Why House on Haunted Hill (1999) is worth watching.

I’ve spent considerable oxygen defending this film’s creature effects, its shlocky acting, and its oddly paced, tensionless plot. This post will not attempt to expand on these elements but instead, aims to suggest that William Malone’s “remake” of a 1959 William Castle film occupies an important, or at least an interesting place in horror history.

Some here will be intimately familiar with William Castle, but for those who aren’t – as a tween, he goaded Bela Lugosi into giving him a manager position with the Dracula stage play. A few years later, he leased a theater from Orson Welles and painted swastikas all over it to create a buzz around a play he had written in a weekend. As a filmmaker he is known as the master of the gimmick. Tickets to his first independently produced feature, Macabre (1958) came with $1000 life insurance policies in case audience members died of fright. Most famously, he sent crews to install vibrating motors in theater seats for his 1959 film, The Tingler. Castle would go on to direct over fifty features (and produce several dozen more) and is cited as a huge source of inspiration for filmmakers from Hitchcock to Zemeckis. For more on Castle see his memoir Step Right Up! I’m Gonna Scare the Pants Off America or the 2007 documentary, Spine Tingler! The William Castle Story, directed by Jeffrey Schwartz.

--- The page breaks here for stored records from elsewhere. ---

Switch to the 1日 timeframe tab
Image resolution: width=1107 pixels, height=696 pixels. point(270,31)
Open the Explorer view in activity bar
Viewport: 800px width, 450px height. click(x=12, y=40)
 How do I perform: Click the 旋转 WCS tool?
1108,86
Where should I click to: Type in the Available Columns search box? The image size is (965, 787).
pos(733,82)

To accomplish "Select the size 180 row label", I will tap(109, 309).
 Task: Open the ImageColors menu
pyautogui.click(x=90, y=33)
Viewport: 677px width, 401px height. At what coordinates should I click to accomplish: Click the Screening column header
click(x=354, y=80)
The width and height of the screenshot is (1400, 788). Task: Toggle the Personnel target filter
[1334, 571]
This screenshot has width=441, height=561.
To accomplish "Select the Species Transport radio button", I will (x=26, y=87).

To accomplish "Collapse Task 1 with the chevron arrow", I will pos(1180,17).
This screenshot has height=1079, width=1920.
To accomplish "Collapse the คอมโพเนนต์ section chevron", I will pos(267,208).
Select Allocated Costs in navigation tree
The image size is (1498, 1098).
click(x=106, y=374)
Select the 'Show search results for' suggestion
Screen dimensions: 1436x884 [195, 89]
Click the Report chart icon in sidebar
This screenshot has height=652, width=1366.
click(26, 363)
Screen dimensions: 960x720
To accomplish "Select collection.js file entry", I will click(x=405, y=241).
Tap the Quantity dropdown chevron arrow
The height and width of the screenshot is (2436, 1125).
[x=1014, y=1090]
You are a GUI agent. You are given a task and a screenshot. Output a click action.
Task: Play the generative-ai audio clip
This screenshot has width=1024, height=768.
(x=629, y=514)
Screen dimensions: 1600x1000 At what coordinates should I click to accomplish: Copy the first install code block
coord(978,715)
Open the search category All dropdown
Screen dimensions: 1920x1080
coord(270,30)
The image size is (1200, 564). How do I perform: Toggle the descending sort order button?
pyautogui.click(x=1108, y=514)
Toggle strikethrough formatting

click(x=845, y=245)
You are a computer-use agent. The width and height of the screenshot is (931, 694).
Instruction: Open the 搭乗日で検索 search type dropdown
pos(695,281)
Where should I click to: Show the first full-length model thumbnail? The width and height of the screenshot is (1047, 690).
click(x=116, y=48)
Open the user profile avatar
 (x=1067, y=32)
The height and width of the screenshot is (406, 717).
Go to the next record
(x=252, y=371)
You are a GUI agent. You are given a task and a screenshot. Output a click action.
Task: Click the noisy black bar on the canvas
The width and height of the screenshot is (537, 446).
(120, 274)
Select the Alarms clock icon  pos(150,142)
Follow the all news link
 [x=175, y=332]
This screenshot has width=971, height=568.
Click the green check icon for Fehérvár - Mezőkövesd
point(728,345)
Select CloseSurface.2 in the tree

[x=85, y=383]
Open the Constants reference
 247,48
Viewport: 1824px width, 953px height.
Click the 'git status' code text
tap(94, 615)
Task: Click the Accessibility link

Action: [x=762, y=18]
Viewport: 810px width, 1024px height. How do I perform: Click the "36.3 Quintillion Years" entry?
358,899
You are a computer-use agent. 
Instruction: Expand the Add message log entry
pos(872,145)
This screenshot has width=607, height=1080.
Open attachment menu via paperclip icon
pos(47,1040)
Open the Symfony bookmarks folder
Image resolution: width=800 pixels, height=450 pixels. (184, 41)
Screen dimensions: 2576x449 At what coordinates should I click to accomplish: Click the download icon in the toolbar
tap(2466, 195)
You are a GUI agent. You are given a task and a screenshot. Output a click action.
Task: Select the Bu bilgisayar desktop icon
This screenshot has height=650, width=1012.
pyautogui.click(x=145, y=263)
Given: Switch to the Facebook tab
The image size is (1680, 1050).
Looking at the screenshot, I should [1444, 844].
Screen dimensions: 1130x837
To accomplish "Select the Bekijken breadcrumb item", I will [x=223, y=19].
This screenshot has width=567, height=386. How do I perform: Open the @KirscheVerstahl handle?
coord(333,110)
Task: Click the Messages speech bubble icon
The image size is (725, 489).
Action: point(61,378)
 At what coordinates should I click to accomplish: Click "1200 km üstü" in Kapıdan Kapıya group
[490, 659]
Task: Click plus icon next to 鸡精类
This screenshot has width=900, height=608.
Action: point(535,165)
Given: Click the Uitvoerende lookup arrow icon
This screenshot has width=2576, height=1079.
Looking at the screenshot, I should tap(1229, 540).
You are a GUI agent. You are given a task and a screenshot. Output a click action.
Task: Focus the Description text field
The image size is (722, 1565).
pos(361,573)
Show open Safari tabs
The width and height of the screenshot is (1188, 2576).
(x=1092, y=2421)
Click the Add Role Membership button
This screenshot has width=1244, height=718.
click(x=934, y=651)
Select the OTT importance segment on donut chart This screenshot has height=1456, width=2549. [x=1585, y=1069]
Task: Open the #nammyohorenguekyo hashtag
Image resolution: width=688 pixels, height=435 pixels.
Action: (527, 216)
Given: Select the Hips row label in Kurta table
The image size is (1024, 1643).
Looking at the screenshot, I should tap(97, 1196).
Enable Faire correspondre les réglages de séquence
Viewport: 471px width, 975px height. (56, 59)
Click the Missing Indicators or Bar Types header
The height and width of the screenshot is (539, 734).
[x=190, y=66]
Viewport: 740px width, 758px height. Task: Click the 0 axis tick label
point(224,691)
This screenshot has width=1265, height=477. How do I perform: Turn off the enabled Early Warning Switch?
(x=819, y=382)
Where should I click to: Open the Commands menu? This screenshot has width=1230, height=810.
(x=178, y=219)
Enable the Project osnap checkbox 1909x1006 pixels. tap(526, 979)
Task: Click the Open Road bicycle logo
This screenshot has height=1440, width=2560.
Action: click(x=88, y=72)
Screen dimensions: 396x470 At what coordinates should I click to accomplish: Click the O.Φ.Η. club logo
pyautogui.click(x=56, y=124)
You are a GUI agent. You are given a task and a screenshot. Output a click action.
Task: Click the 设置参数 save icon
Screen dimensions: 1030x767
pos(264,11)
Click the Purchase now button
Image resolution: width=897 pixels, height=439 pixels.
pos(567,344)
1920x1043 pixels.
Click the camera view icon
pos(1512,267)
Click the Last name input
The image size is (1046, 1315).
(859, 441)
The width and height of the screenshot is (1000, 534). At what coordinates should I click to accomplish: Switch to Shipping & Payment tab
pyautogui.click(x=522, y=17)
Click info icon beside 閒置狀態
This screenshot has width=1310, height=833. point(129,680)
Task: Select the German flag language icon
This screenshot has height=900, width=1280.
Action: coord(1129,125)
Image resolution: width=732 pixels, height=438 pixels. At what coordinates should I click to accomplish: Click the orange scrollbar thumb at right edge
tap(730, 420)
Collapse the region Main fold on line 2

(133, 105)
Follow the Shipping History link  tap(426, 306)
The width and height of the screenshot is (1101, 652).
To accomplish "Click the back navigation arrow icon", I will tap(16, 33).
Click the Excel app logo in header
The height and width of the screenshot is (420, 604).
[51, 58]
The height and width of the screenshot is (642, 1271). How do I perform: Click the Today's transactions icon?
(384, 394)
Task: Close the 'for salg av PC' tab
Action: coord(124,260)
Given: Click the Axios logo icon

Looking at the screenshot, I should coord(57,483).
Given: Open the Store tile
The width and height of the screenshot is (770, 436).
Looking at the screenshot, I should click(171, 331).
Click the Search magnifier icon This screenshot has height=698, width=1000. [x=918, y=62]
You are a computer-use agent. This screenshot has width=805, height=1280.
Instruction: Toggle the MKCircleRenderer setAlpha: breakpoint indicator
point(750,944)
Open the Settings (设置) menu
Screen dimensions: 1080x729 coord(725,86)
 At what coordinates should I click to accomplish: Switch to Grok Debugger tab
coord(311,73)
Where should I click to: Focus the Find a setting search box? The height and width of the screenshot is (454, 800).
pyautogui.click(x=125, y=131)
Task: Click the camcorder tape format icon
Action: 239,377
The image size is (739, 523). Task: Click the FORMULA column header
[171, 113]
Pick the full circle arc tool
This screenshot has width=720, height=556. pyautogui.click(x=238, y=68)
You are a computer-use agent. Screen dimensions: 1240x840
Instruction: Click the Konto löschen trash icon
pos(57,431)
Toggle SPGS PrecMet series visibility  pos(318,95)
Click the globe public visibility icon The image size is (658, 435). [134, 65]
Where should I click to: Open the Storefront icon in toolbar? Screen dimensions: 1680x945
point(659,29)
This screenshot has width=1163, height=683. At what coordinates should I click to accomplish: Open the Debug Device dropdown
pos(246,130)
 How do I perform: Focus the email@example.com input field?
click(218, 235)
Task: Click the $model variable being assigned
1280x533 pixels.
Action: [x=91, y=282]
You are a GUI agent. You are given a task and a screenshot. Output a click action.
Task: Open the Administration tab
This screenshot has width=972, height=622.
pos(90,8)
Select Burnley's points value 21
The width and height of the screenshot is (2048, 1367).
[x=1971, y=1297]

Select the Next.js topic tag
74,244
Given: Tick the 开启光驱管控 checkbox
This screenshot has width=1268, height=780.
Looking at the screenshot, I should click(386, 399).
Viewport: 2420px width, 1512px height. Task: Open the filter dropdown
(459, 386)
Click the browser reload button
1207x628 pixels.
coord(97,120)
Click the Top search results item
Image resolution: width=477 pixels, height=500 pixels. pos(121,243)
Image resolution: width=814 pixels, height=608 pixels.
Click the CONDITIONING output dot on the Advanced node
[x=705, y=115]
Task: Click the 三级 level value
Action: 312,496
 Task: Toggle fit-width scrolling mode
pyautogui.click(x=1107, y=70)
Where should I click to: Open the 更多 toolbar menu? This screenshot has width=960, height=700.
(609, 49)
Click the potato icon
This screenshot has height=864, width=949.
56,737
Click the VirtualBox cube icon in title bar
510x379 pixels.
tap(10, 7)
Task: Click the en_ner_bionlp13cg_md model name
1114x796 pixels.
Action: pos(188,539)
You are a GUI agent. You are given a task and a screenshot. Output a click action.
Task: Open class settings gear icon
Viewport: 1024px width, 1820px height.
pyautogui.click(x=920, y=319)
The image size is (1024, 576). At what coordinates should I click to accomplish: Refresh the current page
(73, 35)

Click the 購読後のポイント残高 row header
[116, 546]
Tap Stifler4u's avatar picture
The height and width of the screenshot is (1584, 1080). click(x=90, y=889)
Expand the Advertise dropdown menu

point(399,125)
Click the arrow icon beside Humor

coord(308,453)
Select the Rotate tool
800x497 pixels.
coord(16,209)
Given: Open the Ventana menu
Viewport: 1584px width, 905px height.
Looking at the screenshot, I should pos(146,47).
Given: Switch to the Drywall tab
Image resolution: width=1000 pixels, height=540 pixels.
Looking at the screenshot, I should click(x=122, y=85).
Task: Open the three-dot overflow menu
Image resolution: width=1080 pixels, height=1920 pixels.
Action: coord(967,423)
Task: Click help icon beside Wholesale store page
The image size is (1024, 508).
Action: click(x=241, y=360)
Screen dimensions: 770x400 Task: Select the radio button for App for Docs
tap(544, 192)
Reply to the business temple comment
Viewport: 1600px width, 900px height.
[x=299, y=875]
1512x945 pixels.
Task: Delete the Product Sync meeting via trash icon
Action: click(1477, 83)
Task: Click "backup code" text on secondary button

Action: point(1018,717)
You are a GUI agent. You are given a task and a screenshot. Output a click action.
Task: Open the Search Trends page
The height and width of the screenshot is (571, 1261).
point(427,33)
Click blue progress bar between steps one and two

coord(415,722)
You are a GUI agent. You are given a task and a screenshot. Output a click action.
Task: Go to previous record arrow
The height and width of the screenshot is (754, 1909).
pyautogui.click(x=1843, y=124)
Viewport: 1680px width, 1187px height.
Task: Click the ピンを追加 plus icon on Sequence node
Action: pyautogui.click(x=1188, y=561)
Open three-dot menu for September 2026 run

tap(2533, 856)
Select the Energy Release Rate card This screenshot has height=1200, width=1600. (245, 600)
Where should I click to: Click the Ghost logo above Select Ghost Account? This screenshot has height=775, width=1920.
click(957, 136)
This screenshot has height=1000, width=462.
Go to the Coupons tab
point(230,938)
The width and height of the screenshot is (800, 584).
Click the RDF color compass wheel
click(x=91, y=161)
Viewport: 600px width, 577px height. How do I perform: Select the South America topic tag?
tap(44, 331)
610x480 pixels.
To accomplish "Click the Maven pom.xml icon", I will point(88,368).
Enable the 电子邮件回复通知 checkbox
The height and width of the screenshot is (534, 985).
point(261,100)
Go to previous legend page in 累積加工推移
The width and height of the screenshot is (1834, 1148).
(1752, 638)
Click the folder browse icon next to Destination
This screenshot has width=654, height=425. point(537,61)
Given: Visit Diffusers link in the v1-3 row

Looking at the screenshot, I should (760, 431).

1959’s House on Haunted Hill stars Vincent Price as a wealthy kook offering $10,000 to any party guests who can survive an overnight haunted house party held in his wife’s honor. SPOILERS. It’s all a ruse to bring an end to a fractious marriage. Price uses some combination of traps and puppets to see his wife dispatched in a vat of acid. It’s worth a watch if only to see Price chew the admittedly cheap scenery (https://www.youtube.com/watch?v=T9RedbhV8Pc). Castle strung plastic skeletons from theater ceilings to swoop around during screenings. Fast forward a half-century….

In 1999, Dark Castle Entertainment was formed by Joel Silver and Robert Zemeckis. William Castle’s daughter, Terry, would serve as co-producer of their first feature, a loose remake of her father’s House on Haunted Hill. The cast stands as a perfect capstone of 1990s B-filmmaking: Corky Romano, Final Destination Girl, Sonya Blade, Xenia Onatopp, that guy who helped Stella get her groove back, and Geoffrey Rush, whose Vincent Price reprise brings an involuntary smile to my face. The house itself is a testament to brilliant matte painting and, incidentally, is no longer a house. The Vannacutt Psychiatric Institute for the Criminally Insane is the setting for the night’s festivities and the prize for surviving has been upped to a cool million. A NYT reviewer suggested Alan Greenspan should look to this as a clear instance of “inflation aborning.”

Atop a matrimonial murder plot this go around are plenty of ghosts, echoes of the Art Deco era crimes committed by the psychopathic Dr. Richard Vannacutt, played by Jeffrey Combs. Creature effects and design were done by KNB, with support from Dick Smith (in his last film credit). If for no other reason, see the film to see one of Smith’s old, unused monster designs from the golden age of practical effects (or spoil it here – https://www.youtube.com/watch?v=nI7w-5S2rrA). Some creepy stop-motion and some cloggy CGI would make the film’s crescendo truly harrowing if it had bothered to give us any characters to root for, but regardless, it was a fun, spooky romp when it was released in October of 1999. And in William Castle fashion, select theaters handed out scratch cards with a chance to win a cash prize, presumably if you survived the film.

So why bother with this movie? House on Haunted Hill (1999) had enough of a return to fuel a second remake, Thirteen Ghosts (2001) which occupies a soft spot in many hearts. Dark Castle Entertainment would shortly thereafter abandon Castle reboots and instead produce/distribute a number of quirky, imperfect horror films, Ghost Ship (2002), Gothika (2003), The Reaping (2007), Orphan (2009), Splice (2009), before being absorbed into Universal. In an era when remakes are unapologetic about their cash grabbiness, House on Haunted Hill represents something different. Evidencing this, is Jeffrey Combs.

I just watched Combs in a vignette from Shudder’s Creepshow and I, for one, am grateful that he always seems to be waiting in the wings when a new love letter to horror is penned. And that is what this film is. Geoffrey Rush’s character is another example of the rich, internal language of horror. He is simultaneously channeling Vincent Price and William Castle himself – a devious huckster whose disbelief and cynicism erode as real terror rises to the surface. The film has its flaws, but here, twenty years later (sixty out from the original), I think it rewards those who view it less as a bricolage of all that was bad in 90s horror and more as a film by and for fans of the genre. Many of William Castle’s films do not hold up, but House on Haunted Hill (1999) offers a way to experience that legacy, plastic skeletons, seat tinglers, and all.